Arnaud Ghys a eu cette belle idée en passant un soir devant l’Athénée, un café d’Ixelles dont toutes les lumières étaient éteintes. Seul un lampadaire, de l’extérieur, jetait une lumière jaune, crue, sur la tristesse du bistrot mis entre parenthèses. « La différence était si frappante avec l’endroit que je connaissais, débordant de chaleur humaine, que je me suis dit qu’il y avait un sujet qui allait plus loin qu’un simple cliché. » Effectivement, la série qu’il en a tiré a des allures de reportage sociologique et ce n’est pas un hasard, puisque Arnaud est sociologue de formation avant d’être photographe. Il y a dix ans, il a switché pour la photo, avec une nette préférence pour la photo dite sociale: « L’aspect humain, celui que privilégiaient les Doisneau, Cartier-Bresson, m’attire bien plus que les autres spécialités. Et puis être photographe, c’est une carte de visite qui permet au sociologue d’entrer partout, au Palais comme au CPAS… » Jusqu’ici, il avait braqué ses objectifs sur des microcosmes tels qu’un festival de musique, une blanchisserie, des jazzmen avec « Portraits in Jazz », un beau livre au format… 33 tours publié chez ARP Editions. Ici, il montre l’aspect humain d’une vraie crise par l’absurde, l’absence totale d’élément humain dans ses photos. C’est une première et c’est une réussite.

Stève Polus

www.arnaudghys.be

Le marasme et la grogne qui monte…

Une de leurs manifestations sur la place de Saint-Job

Depuis le temps que dure la crise du Covid, plus personne ne se hasarderait à des jeux mots foireux tels  “L’Horeca boit la tasse” ou “Les restos ne sont pas sortis de l’auberge”, tant l’angoisse du secteur est devenue presque physique. Et sa grogne, virulente comme celle de tous les “non-essentiels”, l’étiquette fourre-tout qui passe aussi de plus en plus mal dans la Culture, les spectacles, l’événementiel…

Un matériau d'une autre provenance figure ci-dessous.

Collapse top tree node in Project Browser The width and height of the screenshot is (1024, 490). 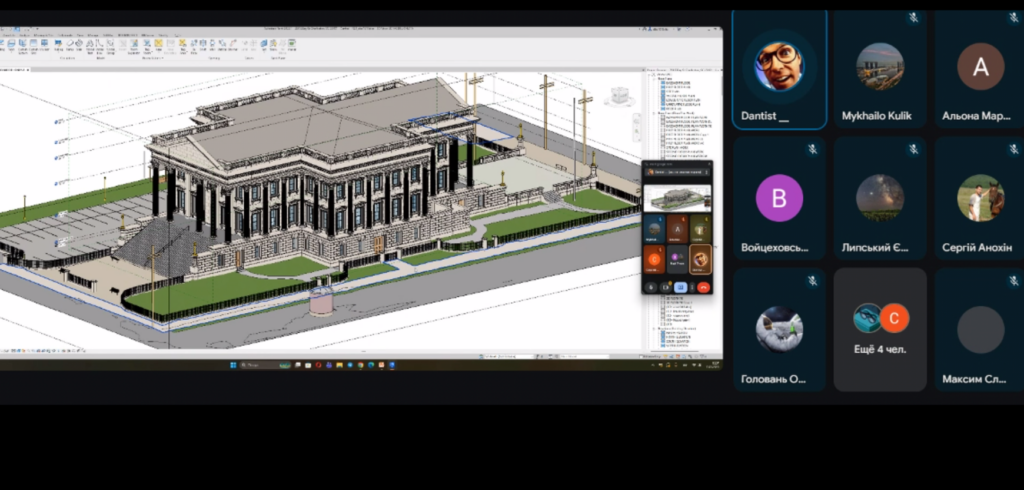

Ces dernières semaines, les perspectives les plus pessimistes de faillites en cascade et de misère sociale semblaient inévitables malgré les nouveaux ballons d’oxygène octroyés, encore insuffisants, et la créativité des exploitants. Condamnés à une fermeture qui leur paraît terriblement injuste face à la nécessaire promiscuité des transports en commun, ceux d’entre eux qui le pouvaient se sont provisoirement reconvertis en traiteurs. Mais comme ils le disent, le take-away ou la livraison de repas, “ça couvre à peine les frais courants, sans même payer le loyer et les autres charges”. Quant aux cafetiers, préparer des lunch-box pour leurs fidèles habitués ne saurait non plus suffire à faire bouillir la marmite. D’ailleurs, avant la pandémie, beaucoup d’entre eux vivotaient déjà à la limite de la survie financière, ils ont plongé dans le rouge et risquent d’y rester. Sur la plateforme Growfunding.be, une campagne de soutien participatif a été lancée pour permettre à des cafés populaires, ces lieux de vie si importants, de garder la tête hors de l’eau. La campagne, qui a déjà rapporté quelques milliers d’euros aux cafés inscrits, a été baptisée Zuur: aigre, acide, en Bruxellois flamand. Pas parce que les exploitants “ont le sûr” et que la fermeture leur reste sur l’estomac: en référence au goût de la gueuze… S.P.